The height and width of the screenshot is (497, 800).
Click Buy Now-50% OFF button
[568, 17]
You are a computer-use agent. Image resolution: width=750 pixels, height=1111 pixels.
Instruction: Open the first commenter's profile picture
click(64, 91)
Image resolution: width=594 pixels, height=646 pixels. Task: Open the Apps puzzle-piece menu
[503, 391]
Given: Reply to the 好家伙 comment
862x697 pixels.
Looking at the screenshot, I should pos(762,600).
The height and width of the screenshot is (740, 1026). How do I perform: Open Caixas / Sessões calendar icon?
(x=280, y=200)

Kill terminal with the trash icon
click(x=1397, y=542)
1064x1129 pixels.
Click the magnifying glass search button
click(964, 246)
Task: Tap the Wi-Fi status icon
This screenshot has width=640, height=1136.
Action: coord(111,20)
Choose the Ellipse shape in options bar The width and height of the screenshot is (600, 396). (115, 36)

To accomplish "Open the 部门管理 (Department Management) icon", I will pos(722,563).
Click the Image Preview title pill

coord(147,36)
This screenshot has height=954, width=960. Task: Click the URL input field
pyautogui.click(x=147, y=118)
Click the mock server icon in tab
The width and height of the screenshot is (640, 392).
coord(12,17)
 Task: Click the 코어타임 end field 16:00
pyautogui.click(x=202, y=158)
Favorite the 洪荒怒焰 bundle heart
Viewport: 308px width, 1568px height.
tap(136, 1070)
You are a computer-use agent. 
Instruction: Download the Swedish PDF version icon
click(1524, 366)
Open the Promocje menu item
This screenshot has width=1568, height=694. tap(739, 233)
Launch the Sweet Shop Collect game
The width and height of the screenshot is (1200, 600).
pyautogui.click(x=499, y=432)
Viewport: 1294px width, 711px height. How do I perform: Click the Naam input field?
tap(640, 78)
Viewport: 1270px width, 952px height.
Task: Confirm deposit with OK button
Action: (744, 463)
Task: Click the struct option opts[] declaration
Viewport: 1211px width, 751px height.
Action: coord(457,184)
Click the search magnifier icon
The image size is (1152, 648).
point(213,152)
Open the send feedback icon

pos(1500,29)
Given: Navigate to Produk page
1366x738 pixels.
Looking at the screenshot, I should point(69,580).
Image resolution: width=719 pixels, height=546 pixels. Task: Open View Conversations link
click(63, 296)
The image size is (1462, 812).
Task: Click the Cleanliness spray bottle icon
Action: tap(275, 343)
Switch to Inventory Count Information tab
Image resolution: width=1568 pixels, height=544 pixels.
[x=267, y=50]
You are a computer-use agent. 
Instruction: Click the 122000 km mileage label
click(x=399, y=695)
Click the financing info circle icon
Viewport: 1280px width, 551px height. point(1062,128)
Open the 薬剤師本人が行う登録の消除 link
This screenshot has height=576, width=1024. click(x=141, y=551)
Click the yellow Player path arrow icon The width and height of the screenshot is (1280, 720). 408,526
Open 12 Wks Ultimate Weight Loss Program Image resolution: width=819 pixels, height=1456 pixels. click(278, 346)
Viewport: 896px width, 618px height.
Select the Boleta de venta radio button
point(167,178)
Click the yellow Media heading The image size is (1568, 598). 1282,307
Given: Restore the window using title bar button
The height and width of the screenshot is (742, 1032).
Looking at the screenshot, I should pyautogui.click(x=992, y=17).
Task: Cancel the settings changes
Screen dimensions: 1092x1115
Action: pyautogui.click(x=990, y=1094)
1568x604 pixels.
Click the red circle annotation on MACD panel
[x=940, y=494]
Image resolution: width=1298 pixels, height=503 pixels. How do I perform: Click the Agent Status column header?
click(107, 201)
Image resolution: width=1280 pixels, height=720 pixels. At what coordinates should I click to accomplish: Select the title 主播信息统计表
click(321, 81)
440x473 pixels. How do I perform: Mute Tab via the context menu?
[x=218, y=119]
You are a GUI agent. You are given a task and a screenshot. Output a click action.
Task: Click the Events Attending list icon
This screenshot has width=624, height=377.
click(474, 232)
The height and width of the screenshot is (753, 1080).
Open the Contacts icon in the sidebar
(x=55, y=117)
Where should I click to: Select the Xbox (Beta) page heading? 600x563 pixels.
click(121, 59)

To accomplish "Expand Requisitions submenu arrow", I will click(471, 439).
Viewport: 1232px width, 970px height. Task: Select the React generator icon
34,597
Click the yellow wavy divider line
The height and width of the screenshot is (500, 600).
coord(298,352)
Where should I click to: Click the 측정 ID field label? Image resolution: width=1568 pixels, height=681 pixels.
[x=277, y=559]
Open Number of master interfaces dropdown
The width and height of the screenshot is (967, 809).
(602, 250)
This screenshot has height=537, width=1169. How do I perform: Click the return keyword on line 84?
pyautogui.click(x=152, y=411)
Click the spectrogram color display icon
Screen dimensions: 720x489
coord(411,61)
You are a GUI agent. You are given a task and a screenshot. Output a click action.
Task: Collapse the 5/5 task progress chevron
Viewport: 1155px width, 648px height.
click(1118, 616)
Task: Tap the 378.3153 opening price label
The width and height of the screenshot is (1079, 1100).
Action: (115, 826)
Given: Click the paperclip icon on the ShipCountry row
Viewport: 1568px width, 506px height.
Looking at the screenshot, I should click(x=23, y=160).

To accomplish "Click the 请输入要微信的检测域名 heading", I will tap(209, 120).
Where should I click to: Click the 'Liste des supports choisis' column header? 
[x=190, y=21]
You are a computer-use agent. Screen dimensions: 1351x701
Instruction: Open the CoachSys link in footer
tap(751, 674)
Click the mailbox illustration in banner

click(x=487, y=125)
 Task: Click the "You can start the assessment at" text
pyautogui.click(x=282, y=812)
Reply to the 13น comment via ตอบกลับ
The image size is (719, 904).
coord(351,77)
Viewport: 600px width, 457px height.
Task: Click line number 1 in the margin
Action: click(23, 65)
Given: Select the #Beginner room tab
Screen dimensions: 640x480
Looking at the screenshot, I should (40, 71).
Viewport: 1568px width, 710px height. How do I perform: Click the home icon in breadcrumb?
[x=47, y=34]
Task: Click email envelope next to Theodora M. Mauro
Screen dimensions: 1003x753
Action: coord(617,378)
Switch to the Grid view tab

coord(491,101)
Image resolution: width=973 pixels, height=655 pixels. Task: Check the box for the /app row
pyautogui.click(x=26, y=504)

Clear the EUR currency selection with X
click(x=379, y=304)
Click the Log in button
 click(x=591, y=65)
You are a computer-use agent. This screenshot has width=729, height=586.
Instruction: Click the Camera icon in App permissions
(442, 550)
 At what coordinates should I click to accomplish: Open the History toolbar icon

────────────────────

What is needed:
Find the word "computer" in the listing above. Copy each line where it appears.

Written answer:
You are a computer-use agent. Image resolution: width=750 pixels, height=1111 pixels.
You are a computer-use agent. 
You are a computer-use agent. 
You are a computer-use agent. Screen dimensions: 1351x701
You are a computer-use agent. This screenshot has width=729, height=586.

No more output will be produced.